Statistical Multisite Simulation of Summertime Precipitation over South Korea and Its Future Change Based on Observational Data

Abstract

In this study, a weather generator for summer (May 19 – September 15) precipitation over South Korea is developed. Precipitation data for 33 years (1979-2011) observed at 57 stations of Korea Meteorological Administration (KMA) are used to develop a new weather generator. Using the cyclostationary empirical orthogonal function (CSEOF) technique, the observed precipitation data is described as a linear combination of deterministic evolution patterns during summer and corresponding stochastic amplitude (principal component) time series.
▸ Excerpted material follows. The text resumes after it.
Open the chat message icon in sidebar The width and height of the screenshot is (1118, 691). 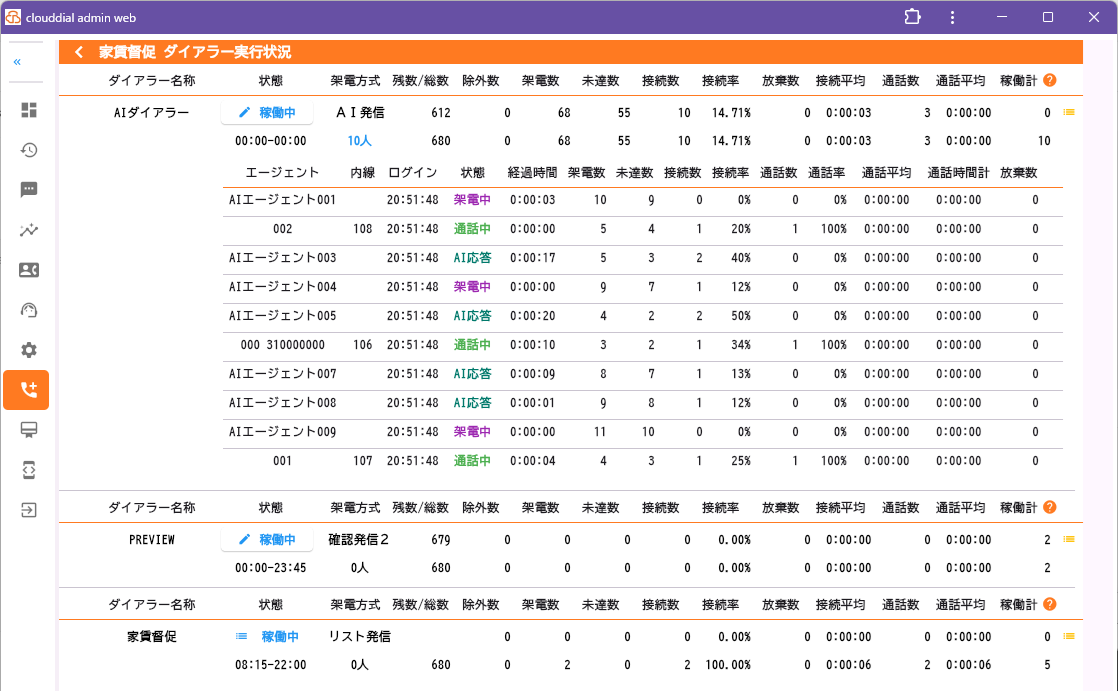pos(29,190)
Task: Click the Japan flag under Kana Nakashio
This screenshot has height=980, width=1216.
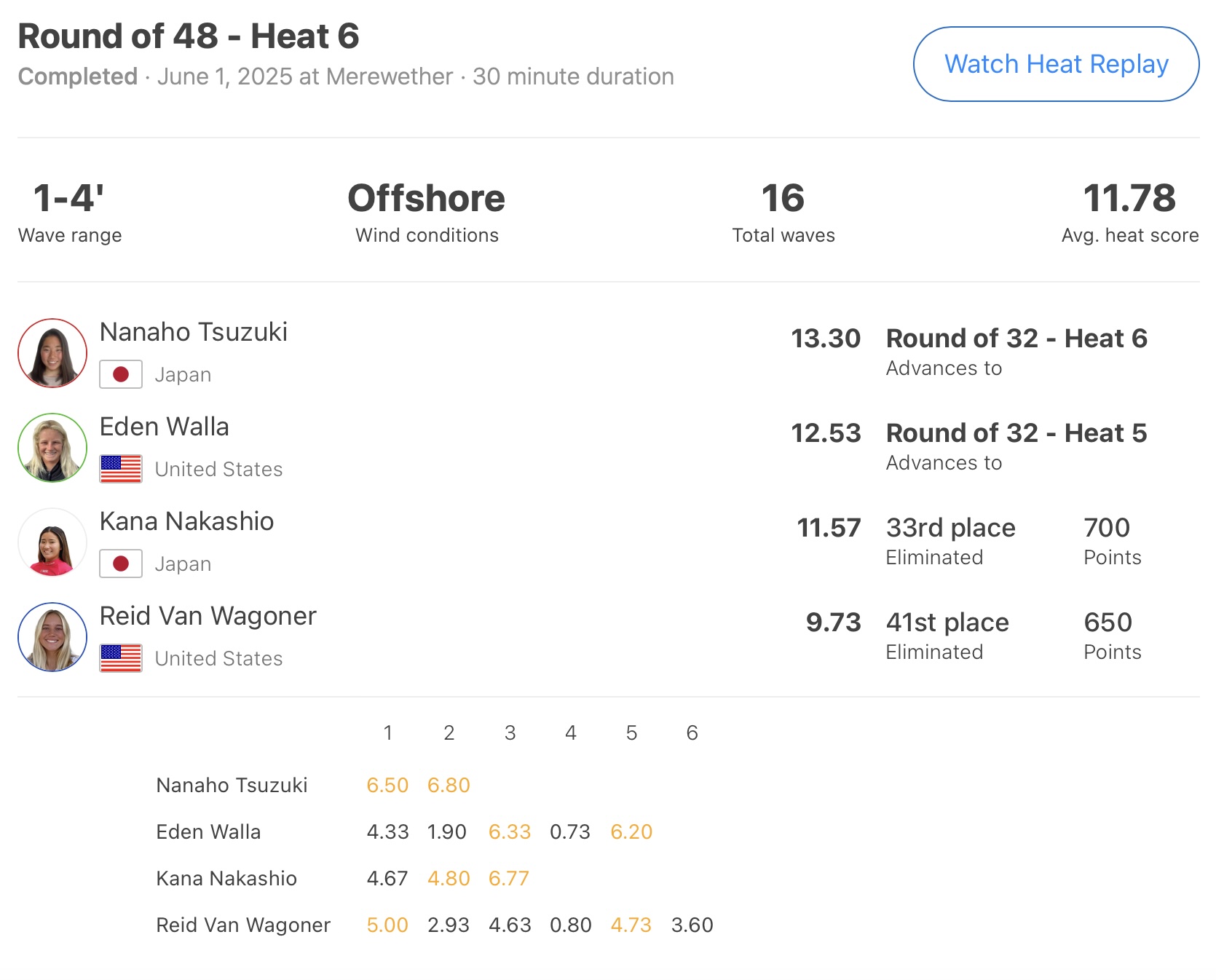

The deterministic evolution patterns repeat themselves every year while their amplitudes vary from one year to another. Then, an autoregressive moving average (ARMA) model was fit to each of the detrended stochastic amplitude time series. The resulting ARMA models are used to generate synthetic amplitude time series of arbitrary length such that they have statistical properties similar to the original amplitude time series. Then, one hundred sets of new amplitude time series are constructed for the period of 1979-2061 (83 years). Based on these synthetic time series and the annually repeating evolution patterns, one hundred sets of synthetic summer precipitation records were generated. Statistical characteristics of the synthetic datasets are examined in comparison with those of the KMA observational record for the period of the observational record. The synthetic datasets, particularly for a future period, are also compared with the precipitation from HadGEM3-RA regional climate model (RCM) under various climate change (representative concentration pathways: RCP) scenarios for further validation of the performance of the statistical approach developed in the present study. The seasonal cycle in the synthetic precipitation is reproduced faithfully with typical bimodal peaks of summer precipitation although its amplitude is slightly overestimated. The RCM underestimates significantly the second peak of precipitation. The mean and the standard deviation of summer precipitation in the seasonal cycle also exhibit similar characteristics

the synthetic data reasonably reproduce the mean and the standard deviation of the seasonal cycle whereas the historical run data significantly underestimate them. The frequency-intensity relationship of the synthetic precipitation also looks similar to that of the observational data. The frequency-intensity relationship of the model precipitation under the historical run significantly underestimates the occurrence of no-rain days and rainfall events with precipitation greater than 20 mm day-1 whereas the number of rainfall events with precipitation between 0 and 20 mm day-1 is seriously overestimated. The distribution of extreme events is delineated in terms of generalized Pareto distribution (GPD). The distribution of extreme events in the synthetic data is reasonably similar to that of the observational data whereas the model data under the historical run underestimates the occurrence of extreme events. The spatial correlation patterns of both the synthetic precipitation and the historical run precipitation are fairly similar to that of the observational data

both the statistical approach and the model reproduce the spatial characteristics of summer precipitation in Korea reasonably. In the future period, precipitation amounts increases except in the precipitation range of (0,10) mm day-1 with nearly no change in the frequency of no-rain days

frequency increase is particularly conspicuous in the range of [100,500) mm day-1. The model precipitation under the RCP 4.5 and RCP 8.5 scenarios both exhibit increased frequency of heavy precipitation greater than 100 mm day-1 compared with the historical run. The relative frequency of heavy precipitation clearly increases according to the GPD distributions of RCP 4.5 and RCP 8.5 precipitation. Nonetheless, the future frequency of heavy precipitation in the range of [100,500) mm day-1 in the model datasets is still generally below that of the observational record. On the other hand, heavy precipitation events exceeding 500 mm day-1 are clearly more abundant than in the observational record.